Moore challenges the District Court’s grant of summary judgment as to his state law assault and battery claim, but supports his challenge only by noting that the Court may not assume facts based on contradictory evidence in granting summary judgment.
See Mest v. Cabot Corp.,
449 F.3d 502, 514 (3d Cir.2006). The District Court properly construed the facts in the light most favorable to Moore, and made no assumptions based on contradictory evidence. Indeed, Moore does not dispute that he was physically involved in the altercation. He only suggests that his motives for taking part in it were altruistic. In Pennsylvania, “[t]he reasonableness of the force used in making the arrest determines whether the police officer’s conduct constitutes an assault and battery.”

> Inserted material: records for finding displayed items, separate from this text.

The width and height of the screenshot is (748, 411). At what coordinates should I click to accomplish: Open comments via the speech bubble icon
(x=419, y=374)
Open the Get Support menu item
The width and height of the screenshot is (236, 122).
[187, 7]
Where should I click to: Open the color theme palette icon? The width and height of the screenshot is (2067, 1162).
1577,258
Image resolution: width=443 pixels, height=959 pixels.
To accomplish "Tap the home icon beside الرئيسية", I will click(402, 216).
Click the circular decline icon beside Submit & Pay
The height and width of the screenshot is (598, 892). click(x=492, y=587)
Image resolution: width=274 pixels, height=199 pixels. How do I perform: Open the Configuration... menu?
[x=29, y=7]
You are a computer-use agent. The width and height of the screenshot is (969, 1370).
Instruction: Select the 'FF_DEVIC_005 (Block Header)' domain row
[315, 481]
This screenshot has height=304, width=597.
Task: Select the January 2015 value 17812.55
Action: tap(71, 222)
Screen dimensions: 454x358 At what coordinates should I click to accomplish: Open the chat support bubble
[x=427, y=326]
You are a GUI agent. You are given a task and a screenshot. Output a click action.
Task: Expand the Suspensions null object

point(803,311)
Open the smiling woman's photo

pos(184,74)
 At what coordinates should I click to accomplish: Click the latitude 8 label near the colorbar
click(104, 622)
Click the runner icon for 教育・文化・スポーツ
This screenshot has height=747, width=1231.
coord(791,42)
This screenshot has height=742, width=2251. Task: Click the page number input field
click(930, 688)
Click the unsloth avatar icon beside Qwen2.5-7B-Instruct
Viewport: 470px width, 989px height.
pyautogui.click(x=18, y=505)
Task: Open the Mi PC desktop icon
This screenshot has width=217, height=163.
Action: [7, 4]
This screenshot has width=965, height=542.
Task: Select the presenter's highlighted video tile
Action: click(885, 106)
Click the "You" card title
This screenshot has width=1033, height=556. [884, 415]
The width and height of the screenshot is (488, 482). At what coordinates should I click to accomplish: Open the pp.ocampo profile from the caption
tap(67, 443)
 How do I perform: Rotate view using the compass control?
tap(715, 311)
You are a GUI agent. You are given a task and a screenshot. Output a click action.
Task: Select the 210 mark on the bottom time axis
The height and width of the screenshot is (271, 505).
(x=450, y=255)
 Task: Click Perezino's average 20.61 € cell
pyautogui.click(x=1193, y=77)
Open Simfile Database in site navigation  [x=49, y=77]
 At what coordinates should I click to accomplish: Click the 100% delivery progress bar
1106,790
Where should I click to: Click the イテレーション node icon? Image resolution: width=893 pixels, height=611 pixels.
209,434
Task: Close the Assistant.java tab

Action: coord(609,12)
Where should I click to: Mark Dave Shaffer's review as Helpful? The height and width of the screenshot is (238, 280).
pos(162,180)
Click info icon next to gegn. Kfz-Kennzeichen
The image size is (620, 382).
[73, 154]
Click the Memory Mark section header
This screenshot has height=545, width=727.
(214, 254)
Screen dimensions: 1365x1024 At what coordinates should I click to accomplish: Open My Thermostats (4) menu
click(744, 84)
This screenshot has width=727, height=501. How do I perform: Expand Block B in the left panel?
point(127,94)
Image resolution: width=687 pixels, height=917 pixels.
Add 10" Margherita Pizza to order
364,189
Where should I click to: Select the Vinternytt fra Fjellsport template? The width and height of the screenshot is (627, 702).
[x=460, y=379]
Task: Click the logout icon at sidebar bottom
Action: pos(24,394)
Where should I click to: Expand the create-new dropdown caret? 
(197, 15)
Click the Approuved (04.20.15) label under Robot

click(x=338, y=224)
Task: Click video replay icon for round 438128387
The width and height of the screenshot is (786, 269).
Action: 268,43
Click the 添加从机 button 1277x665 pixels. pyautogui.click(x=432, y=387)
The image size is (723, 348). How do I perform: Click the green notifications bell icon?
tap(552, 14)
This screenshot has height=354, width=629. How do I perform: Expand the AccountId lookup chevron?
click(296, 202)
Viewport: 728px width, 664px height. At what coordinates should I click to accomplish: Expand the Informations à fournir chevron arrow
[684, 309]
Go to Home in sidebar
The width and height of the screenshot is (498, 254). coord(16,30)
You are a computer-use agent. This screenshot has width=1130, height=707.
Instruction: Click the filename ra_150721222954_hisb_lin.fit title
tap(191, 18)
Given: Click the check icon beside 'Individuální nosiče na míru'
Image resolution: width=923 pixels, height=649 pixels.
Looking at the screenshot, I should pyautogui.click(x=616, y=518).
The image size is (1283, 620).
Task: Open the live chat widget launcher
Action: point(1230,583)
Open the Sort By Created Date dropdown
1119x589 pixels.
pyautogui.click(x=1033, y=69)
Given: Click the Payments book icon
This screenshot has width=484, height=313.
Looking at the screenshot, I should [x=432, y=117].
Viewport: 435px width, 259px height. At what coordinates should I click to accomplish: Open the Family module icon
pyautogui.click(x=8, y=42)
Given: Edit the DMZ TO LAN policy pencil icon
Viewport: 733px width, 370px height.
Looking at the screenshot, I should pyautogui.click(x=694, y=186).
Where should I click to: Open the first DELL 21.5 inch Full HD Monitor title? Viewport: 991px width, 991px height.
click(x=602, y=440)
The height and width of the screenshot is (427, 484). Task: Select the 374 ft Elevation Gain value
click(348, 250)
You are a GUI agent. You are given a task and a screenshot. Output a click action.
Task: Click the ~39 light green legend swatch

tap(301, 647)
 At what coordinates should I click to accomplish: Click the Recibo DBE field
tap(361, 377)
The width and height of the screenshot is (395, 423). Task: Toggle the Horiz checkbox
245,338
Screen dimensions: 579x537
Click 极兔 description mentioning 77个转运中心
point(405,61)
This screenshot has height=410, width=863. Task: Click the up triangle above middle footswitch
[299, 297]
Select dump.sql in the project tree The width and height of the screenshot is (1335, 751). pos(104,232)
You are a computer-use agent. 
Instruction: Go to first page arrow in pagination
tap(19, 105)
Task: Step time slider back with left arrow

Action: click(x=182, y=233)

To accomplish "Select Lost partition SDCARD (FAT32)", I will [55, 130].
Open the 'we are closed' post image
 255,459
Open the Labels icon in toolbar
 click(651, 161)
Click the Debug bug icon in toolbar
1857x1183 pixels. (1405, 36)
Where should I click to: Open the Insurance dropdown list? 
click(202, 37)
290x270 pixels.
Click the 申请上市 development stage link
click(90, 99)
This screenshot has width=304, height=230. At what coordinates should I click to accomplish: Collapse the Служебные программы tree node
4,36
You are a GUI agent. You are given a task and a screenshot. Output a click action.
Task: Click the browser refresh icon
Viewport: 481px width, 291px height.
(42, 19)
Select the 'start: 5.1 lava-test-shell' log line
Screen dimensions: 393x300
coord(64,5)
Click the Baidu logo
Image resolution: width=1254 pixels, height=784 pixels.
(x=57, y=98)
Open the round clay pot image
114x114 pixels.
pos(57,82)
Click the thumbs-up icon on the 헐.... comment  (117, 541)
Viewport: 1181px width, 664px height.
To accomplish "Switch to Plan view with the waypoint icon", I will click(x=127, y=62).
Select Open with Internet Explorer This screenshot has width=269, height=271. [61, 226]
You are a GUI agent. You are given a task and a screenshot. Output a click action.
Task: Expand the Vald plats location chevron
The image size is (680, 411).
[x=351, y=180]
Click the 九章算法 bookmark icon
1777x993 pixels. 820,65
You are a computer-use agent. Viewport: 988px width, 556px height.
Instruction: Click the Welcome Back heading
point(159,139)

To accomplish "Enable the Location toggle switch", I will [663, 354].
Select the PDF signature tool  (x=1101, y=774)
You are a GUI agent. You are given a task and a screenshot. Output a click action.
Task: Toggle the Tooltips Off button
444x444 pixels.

Renk v. City of Pittsburgh,
537 Pa. 68, 641 A.2d 289, 293 (1994). For the reasons previously discussed, Vangelo’s actions were reasonable and therefore his conduct did not constitute an assault and battery. The District Court properly granted summary judgment on this claim.
V.
Moore’s challenge to the District Court’s grant of summary judgment will be denied. The District Court applied the appropriate standard and we will affirm.